TRY IT: A faithful copy of all the entries is required, with no pictures in it.

*** Opening SUPPLIED DATA ***

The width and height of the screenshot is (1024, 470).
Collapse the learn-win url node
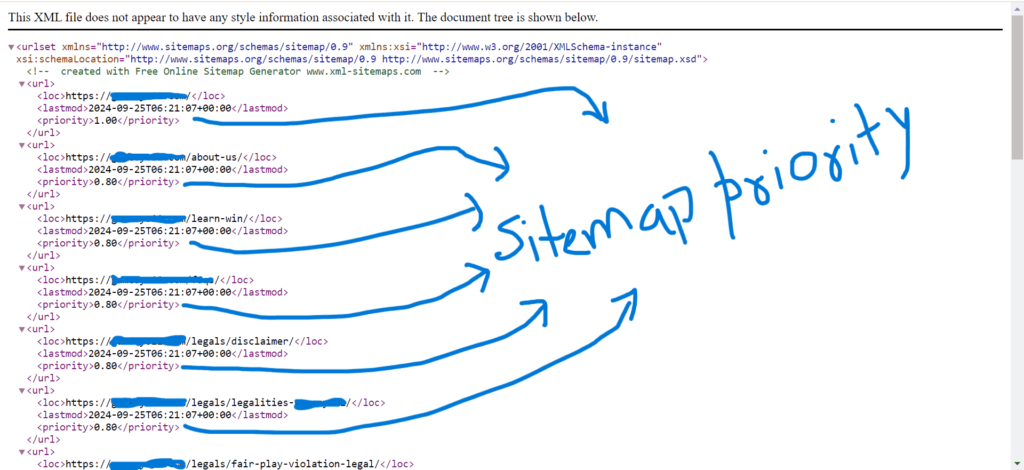[22, 207]
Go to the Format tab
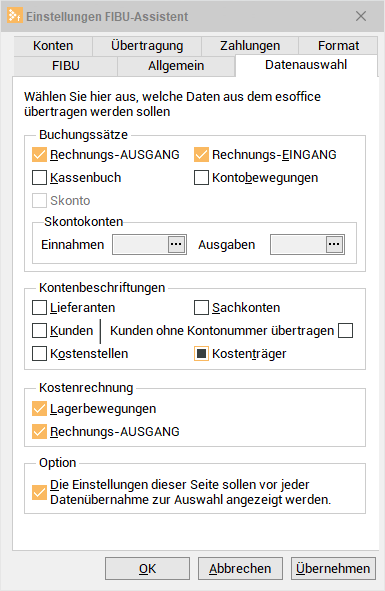This screenshot has width=385, height=591. click(x=338, y=46)
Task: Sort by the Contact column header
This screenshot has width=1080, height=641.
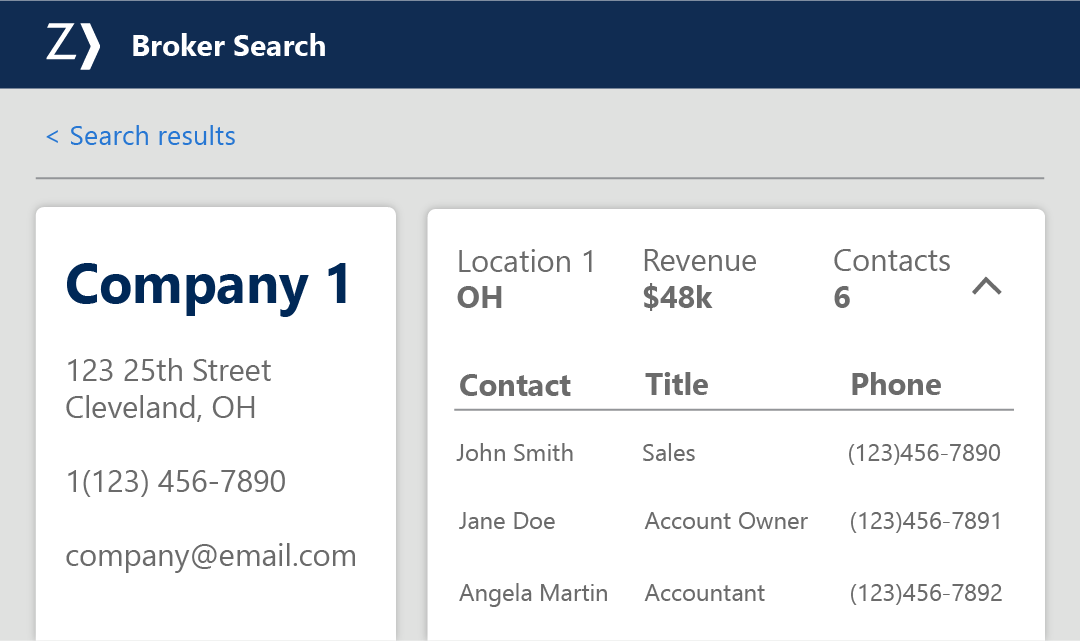Action: point(514,385)
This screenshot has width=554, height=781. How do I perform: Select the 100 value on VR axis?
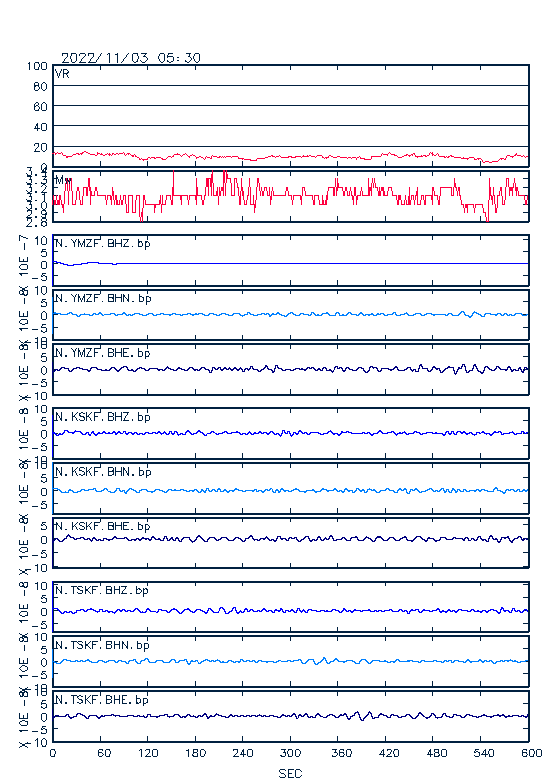tap(37, 66)
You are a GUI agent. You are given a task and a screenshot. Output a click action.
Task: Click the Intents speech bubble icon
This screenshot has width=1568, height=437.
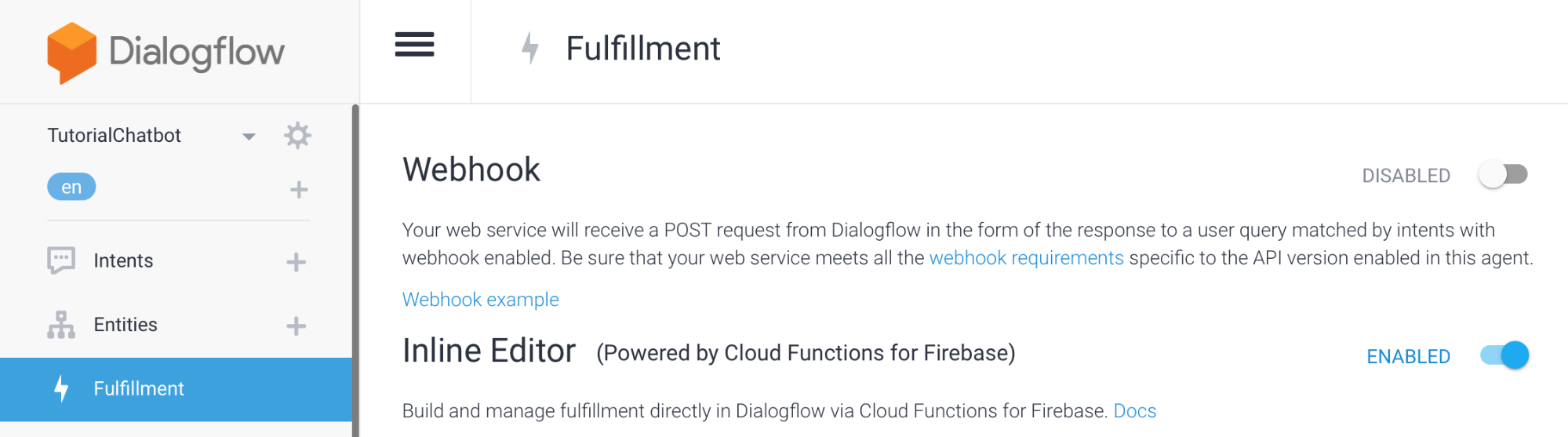click(x=61, y=260)
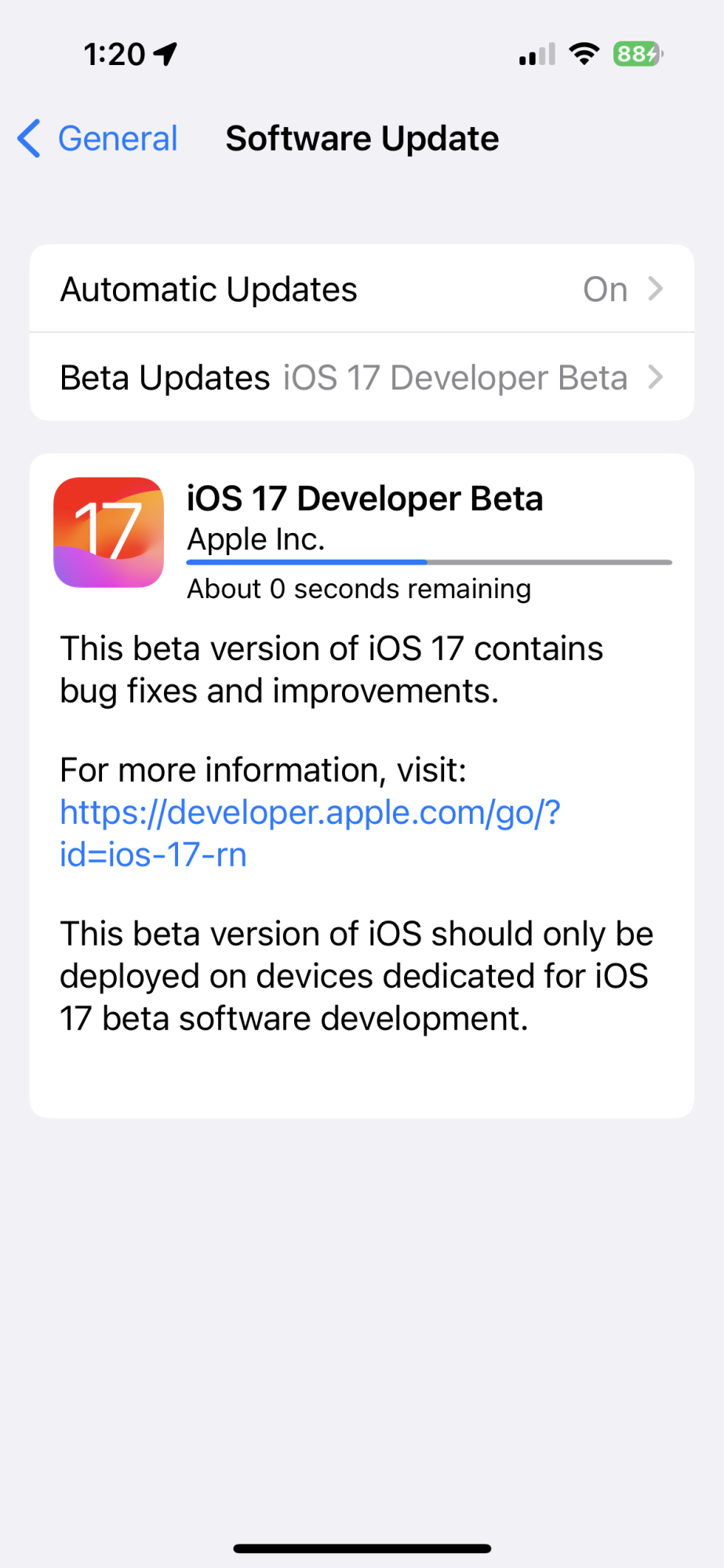The image size is (724, 1568).
Task: Tap the location services arrow in status bar
Action: click(166, 54)
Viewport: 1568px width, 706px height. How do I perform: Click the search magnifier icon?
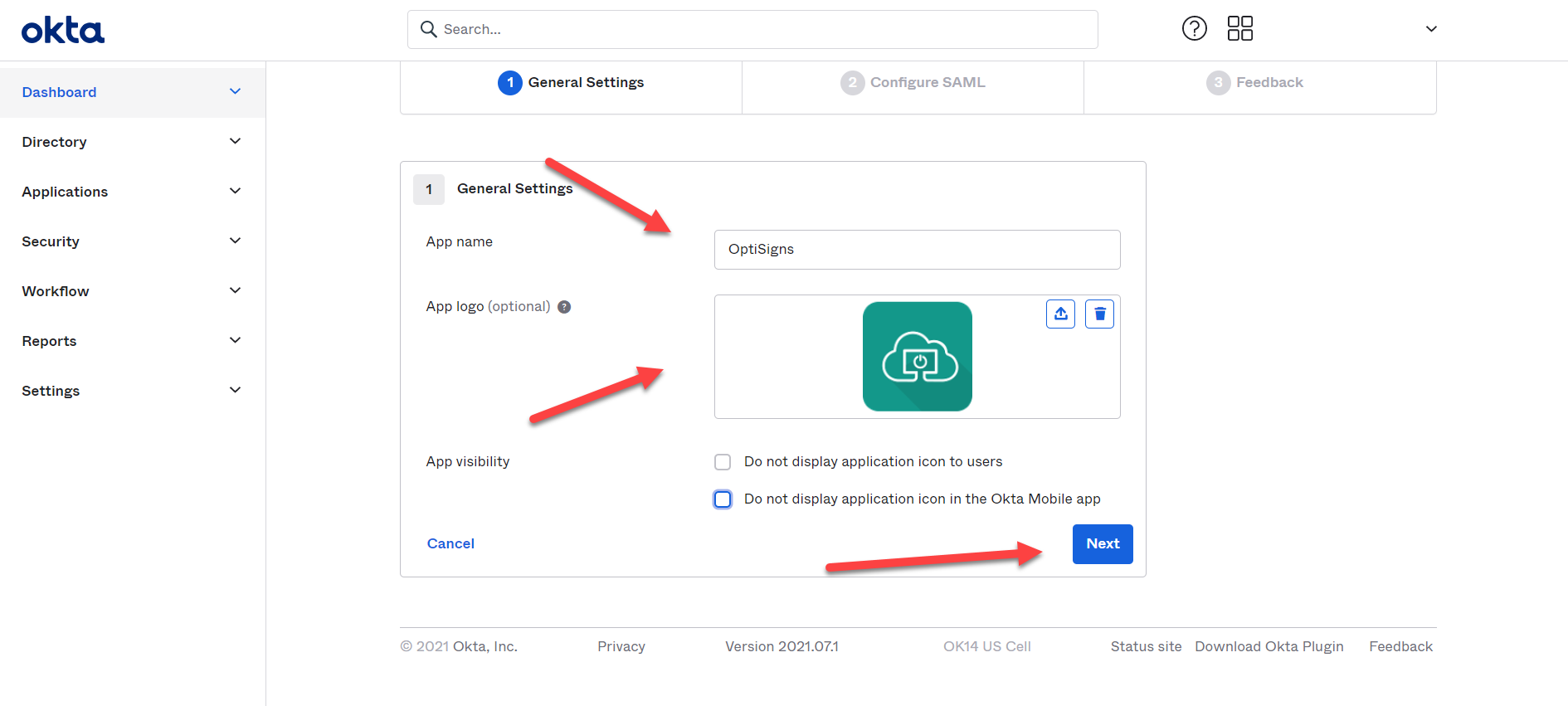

*** Closing SUPPLIED DATA ***

ANSWER TO THE PROBLEM:
The width and height of the screenshot is (1024, 470).
Collapse the learn-win url node
[22, 207]
Go to the Format tab
This screenshot has width=385, height=591. click(x=338, y=46)
Task: Sort by the Contact column header
This screenshot has width=1080, height=641.
Action: point(514,385)
This screenshot has width=554, height=781. How do I perform: Select the 100 value on VR axis?
tap(37, 66)
You are a GUI agent. You are given a task and a screenshot. Output a click action.
Task: Click the Intents speech bubble icon
This screenshot has width=1568, height=437.
click(x=61, y=260)
The image size is (724, 1568).
Task: Tap the location services arrow in status bar
Action: click(166, 54)
Viewport: 1568px width, 706px height. How do I perform: Click the search magnifier icon?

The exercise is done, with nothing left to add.